**Material**
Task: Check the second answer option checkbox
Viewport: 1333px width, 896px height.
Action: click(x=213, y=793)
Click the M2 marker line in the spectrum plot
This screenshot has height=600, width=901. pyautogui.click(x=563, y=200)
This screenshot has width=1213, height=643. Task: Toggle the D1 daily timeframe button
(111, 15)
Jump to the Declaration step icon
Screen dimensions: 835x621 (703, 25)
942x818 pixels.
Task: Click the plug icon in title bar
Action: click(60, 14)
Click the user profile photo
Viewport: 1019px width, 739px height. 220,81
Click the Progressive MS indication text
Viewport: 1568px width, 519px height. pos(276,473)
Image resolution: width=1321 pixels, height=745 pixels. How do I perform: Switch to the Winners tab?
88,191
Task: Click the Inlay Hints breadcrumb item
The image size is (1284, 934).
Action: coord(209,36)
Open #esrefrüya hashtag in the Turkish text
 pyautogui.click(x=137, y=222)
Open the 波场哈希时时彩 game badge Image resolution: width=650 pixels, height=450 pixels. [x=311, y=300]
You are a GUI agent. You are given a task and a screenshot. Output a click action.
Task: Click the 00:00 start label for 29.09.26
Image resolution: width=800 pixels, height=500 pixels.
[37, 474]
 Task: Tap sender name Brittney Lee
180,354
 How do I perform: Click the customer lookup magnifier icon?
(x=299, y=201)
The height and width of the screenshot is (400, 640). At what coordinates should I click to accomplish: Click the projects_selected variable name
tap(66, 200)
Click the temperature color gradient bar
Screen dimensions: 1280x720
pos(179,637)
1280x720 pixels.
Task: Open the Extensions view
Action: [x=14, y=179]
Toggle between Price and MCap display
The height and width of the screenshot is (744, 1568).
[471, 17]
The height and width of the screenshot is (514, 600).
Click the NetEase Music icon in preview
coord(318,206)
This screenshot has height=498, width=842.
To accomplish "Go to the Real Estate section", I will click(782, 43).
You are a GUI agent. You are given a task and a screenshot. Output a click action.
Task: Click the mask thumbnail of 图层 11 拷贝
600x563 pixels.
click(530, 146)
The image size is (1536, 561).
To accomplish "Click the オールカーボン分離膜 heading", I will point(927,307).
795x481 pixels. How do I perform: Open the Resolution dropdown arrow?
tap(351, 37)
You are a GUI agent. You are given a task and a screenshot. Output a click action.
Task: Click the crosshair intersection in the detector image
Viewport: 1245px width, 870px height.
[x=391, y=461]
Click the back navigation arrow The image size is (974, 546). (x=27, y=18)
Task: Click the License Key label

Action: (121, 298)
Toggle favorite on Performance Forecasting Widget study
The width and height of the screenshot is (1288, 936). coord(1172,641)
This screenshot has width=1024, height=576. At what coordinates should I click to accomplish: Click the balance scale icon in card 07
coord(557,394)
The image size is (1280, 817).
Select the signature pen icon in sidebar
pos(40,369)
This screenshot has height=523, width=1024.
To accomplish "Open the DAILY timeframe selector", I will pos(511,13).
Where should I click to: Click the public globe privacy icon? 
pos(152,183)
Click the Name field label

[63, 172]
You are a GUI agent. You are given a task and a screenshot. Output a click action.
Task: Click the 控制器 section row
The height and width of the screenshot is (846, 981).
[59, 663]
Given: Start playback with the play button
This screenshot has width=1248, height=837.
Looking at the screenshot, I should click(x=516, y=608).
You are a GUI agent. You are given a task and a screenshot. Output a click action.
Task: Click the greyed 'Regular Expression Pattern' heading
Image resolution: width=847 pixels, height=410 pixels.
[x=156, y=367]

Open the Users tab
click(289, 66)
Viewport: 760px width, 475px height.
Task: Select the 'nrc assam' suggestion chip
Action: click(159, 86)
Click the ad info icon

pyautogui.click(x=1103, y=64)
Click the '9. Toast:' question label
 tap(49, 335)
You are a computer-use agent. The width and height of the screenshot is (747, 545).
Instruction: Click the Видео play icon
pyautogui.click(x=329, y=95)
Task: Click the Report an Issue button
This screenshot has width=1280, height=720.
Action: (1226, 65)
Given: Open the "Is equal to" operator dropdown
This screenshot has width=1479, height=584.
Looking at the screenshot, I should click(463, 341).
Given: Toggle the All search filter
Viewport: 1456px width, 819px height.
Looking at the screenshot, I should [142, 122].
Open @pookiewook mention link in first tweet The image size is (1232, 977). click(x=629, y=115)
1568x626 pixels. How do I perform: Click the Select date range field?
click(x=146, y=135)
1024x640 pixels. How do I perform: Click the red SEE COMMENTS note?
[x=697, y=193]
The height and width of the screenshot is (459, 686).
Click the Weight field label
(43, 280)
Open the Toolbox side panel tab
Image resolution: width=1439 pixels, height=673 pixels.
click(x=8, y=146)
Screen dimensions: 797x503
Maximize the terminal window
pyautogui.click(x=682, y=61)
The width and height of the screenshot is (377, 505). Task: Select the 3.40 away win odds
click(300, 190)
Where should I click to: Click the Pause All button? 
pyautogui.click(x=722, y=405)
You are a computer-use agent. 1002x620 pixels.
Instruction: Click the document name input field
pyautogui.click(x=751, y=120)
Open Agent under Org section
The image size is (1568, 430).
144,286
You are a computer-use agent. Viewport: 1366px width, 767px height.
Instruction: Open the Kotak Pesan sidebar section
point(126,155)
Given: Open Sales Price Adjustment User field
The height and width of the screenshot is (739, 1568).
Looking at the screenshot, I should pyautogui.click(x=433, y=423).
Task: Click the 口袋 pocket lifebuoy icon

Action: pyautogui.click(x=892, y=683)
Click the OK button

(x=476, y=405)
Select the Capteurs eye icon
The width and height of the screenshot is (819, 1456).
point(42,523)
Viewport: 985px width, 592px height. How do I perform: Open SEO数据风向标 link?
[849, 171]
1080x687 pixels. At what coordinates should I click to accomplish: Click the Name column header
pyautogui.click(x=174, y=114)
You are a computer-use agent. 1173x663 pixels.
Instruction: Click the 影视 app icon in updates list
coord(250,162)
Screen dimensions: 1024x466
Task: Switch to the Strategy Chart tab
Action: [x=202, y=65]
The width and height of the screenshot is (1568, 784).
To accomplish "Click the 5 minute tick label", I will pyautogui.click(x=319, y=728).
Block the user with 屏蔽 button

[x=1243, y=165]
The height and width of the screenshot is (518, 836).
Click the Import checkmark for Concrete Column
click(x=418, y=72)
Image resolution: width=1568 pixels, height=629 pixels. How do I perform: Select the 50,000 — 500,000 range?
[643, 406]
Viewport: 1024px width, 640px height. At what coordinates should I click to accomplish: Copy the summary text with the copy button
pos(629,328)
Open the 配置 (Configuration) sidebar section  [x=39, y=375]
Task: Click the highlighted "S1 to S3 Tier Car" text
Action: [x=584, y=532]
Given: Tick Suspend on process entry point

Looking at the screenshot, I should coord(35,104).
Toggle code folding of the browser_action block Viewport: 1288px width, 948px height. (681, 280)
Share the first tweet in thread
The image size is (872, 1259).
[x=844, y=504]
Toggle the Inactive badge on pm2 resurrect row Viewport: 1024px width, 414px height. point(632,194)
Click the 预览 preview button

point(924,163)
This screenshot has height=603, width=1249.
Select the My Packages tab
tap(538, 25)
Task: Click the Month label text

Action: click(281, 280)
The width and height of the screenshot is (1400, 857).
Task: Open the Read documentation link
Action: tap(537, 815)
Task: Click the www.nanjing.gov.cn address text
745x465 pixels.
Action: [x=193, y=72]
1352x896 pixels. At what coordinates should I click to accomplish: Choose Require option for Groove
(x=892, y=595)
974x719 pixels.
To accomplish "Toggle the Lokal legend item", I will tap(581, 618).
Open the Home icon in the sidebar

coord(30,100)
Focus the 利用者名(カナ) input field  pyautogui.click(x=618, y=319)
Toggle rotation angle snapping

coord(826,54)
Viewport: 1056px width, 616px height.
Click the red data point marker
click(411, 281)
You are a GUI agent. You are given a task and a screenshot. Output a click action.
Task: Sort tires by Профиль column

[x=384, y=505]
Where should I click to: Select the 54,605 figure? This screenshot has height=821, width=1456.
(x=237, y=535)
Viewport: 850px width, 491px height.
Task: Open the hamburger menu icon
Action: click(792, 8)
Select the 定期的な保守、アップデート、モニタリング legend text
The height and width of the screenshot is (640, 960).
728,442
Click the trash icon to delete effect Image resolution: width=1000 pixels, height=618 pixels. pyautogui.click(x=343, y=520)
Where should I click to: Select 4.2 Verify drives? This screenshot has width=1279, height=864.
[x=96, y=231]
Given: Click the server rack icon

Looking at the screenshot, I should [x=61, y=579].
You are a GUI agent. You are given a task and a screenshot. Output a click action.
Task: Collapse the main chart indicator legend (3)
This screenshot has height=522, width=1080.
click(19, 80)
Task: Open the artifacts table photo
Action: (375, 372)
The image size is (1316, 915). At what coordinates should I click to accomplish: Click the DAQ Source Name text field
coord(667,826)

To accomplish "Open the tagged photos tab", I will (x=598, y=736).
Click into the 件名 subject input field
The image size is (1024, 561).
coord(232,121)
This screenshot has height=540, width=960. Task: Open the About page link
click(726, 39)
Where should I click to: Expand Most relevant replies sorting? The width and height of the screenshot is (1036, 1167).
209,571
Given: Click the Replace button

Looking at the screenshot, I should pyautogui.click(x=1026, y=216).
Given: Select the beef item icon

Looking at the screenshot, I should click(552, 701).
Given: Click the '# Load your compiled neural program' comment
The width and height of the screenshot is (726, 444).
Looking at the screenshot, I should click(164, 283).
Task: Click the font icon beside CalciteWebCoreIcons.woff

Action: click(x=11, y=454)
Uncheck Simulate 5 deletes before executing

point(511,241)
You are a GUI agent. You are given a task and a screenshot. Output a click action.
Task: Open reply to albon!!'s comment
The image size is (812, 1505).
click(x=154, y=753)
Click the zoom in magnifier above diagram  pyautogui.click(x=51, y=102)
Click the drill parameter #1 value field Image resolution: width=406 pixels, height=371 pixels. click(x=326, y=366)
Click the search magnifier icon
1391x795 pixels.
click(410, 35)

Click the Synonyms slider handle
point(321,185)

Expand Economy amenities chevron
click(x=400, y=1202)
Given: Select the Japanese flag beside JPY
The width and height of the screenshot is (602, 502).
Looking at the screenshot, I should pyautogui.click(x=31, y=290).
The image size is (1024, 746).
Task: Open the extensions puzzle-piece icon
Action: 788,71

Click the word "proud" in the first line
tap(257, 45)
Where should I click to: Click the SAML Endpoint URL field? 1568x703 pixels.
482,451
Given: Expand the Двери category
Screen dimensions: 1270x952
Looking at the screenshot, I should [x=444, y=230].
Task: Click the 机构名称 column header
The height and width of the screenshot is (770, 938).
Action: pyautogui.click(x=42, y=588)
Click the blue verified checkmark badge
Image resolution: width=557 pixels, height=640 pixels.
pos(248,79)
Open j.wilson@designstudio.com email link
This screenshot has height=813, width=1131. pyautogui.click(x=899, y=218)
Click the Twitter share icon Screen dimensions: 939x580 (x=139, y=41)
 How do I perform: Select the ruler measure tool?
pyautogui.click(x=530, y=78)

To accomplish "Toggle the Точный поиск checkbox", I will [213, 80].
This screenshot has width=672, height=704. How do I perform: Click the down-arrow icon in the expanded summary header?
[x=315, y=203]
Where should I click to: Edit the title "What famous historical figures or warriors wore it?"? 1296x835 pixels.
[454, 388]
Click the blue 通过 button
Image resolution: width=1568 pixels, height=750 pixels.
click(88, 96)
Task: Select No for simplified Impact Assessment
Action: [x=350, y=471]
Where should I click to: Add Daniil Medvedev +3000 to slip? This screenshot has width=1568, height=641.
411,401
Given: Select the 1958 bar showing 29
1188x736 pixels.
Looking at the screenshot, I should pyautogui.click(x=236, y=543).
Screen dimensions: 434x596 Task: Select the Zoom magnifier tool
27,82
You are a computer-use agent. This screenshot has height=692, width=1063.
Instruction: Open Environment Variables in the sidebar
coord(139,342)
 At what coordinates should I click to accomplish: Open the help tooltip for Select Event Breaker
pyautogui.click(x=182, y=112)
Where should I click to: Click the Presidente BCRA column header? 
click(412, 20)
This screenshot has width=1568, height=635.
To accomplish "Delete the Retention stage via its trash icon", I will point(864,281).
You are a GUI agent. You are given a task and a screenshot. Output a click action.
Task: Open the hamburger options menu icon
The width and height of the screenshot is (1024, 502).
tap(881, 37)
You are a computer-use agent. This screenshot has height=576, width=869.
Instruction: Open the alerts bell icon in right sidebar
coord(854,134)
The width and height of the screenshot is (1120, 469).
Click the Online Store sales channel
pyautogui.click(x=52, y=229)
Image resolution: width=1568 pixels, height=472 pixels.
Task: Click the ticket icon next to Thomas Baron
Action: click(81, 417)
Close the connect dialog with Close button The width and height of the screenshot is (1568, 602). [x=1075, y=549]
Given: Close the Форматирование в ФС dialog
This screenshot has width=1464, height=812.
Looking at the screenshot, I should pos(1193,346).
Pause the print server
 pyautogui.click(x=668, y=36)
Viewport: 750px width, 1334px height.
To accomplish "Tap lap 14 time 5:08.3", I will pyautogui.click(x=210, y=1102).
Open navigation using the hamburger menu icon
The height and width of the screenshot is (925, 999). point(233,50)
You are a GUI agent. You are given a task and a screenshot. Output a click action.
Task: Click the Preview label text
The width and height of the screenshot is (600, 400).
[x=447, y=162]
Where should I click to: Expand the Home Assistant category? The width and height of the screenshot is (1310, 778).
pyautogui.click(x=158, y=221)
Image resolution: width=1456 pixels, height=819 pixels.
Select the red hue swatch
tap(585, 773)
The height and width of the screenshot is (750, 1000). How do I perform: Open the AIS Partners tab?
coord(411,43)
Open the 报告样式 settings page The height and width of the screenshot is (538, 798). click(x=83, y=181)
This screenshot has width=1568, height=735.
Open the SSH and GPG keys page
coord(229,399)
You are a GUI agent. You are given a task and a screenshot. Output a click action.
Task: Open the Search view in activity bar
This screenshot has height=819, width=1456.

**Exercise task**
Reproduce the lines starting at the one containing "Viewport: 985px width, 592px" and ending at the one containing "Action: [x=193, y=72]", replacing "How do I perform" with "How can I do this" and leaving everything else unchanged.

**Output for this exercise**
Viewport: 985px width, 592px height. How can I do this: Open SEO数据风向标 link?
[849, 171]
1080x687 pixels. At what coordinates should I click to accomplish: Click the Name column header
pyautogui.click(x=174, y=114)
You are a computer-use agent. 1173x663 pixels.
Instruction: Click the 影视 app icon in updates list
coord(250,162)
Screen dimensions: 1024x466
Task: Switch to the Strategy Chart tab
Action: [x=202, y=65]
The width and height of the screenshot is (1568, 784).
To accomplish "Click the 5 minute tick label", I will pyautogui.click(x=319, y=728).
Block the user with 屏蔽 button

[x=1243, y=165]
The height and width of the screenshot is (518, 836).
Click the Import checkmark for Concrete Column
click(x=418, y=72)
Image resolution: width=1568 pixels, height=629 pixels. How can I do this: Select the 50,000 — 500,000 range?
[643, 406]
Viewport: 1024px width, 640px height. At what coordinates should I click to accomplish: Copy the summary text with the copy button
pos(629,328)
Open the 配置 (Configuration) sidebar section  [x=39, y=375]
Task: Click the highlighted "S1 to S3 Tier Car" text
Action: [x=584, y=532]
Given: Tick Suspend on process entry point

Looking at the screenshot, I should coord(35,104).
Toggle code folding of the browser_action block Viewport: 1288px width, 948px height. (681, 280)
Share the first tweet in thread
The image size is (872, 1259).
[x=844, y=504]
Toggle the Inactive badge on pm2 resurrect row Viewport: 1024px width, 414px height. point(632,194)
Click the 预览 preview button

point(924,163)
This screenshot has height=603, width=1249.
Select the My Packages tab
tap(538, 25)
Task: Click the Month label text

Action: click(281, 280)
The width and height of the screenshot is (1400, 857).
Task: Open the Read documentation link
Action: tap(537, 815)
Task: Click the www.nanjing.gov.cn address text
745x465 pixels.
Action: [x=193, y=72]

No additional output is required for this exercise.